Energy penetration depth \((\delta )\) and RF absorptivity (\(\alpha\)) are both functions of incident RF frequency (Fig. 4, Table 3). Table 3 shows that absorptivity values and penetration depths found in the current research are in agreement with existing data [7, 33,34,35,36]. Trends are similar for all three tissue models.

The RF penetration depth is affected by thickness of the dermal tissue layer at frequencies below 35 GHz. Results (Fig. 5) at f = 15 GHz indicated a penetration depth for the thin dermis model (\(\delta =5.2\) mm), which is almost twice that obtained for the other two skin models (2.5 and 2.9 mm). Penetration depths for other frequencies examined (f = 10, 25, 35, and 94 GHz) are similar in all three tissue models. The reason for the anomalous behavior at 15 GHz, and whether it is confined to a narrow frequency band are subjects of current investigation.

With the exception of the results at 15 GHz, the skin heating patterns appear to be fairly insensitive to the thickness of the dermal layer, both intra-subject and inter-subject (Fig. 4).

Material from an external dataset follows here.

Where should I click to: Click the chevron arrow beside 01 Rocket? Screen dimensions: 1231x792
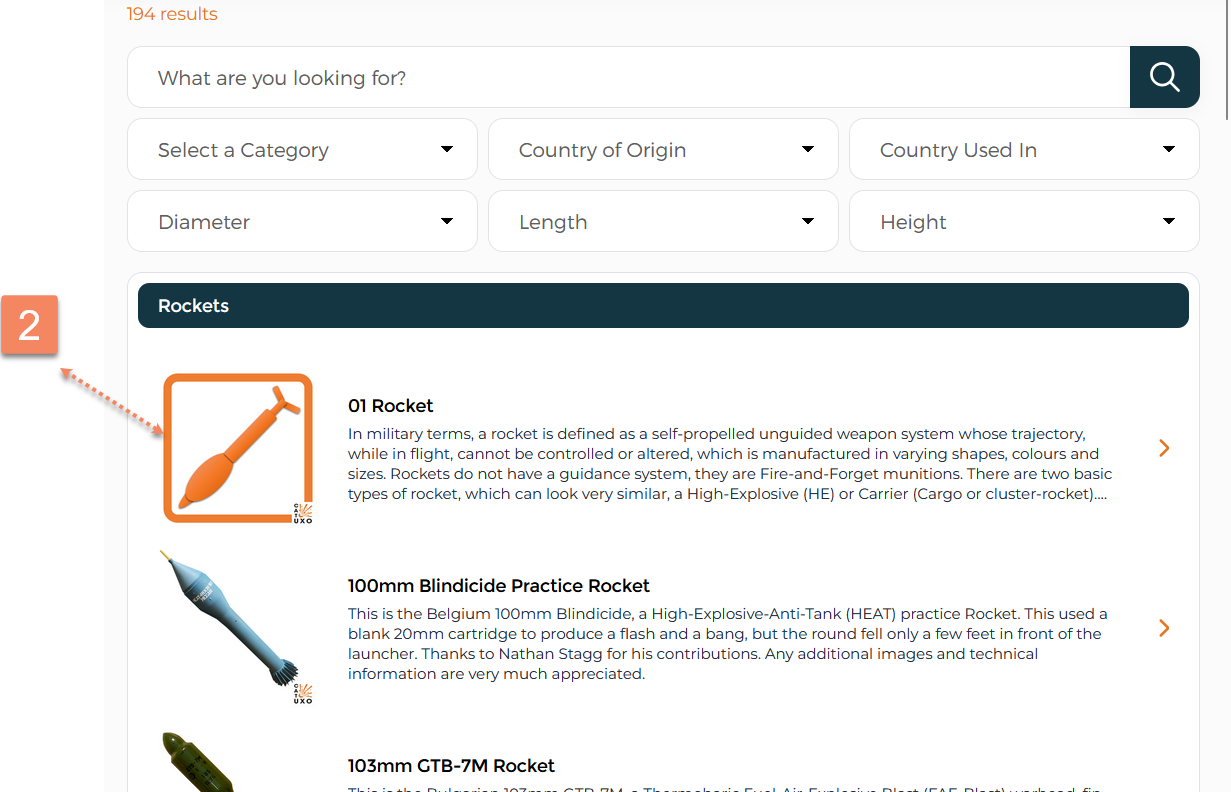[1164, 448]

In that case, tissue temperatures for a given RF frequency and incident power level would reflect the depth and magnitude of the blood flow, as well as any variations in thermal properties that may exist between the tissue models. This would suggest that optimal operating frequency could be selected based on considerations of sensitivity to blood flow, as well as practical considerations of hardware costs and safety.

Effects of frequency on ST increases

ST increases resulting from RF heating are dependent upon BFR in underlying dermal vasculature. Decreased dermis BFRs generated larger temperature increases. BFR was able to affect ST increase by up to 10 °C (Fig. 6). Figure 7a shows that given equal FPD, there is a non-linear relationship between frequency and ST increase. This relationship can be explained in part by the fact that absorptivity increased with frequency, as shown by values in Table 3. This is consistent with the results shown in Figs. 6 and 7a, where maximum temperature increases occurred at 94 GHz. The sensitivity to BFR, as quantified by differences in ST increases between adjacent BFRs levels also increases with frequency given equal forward power.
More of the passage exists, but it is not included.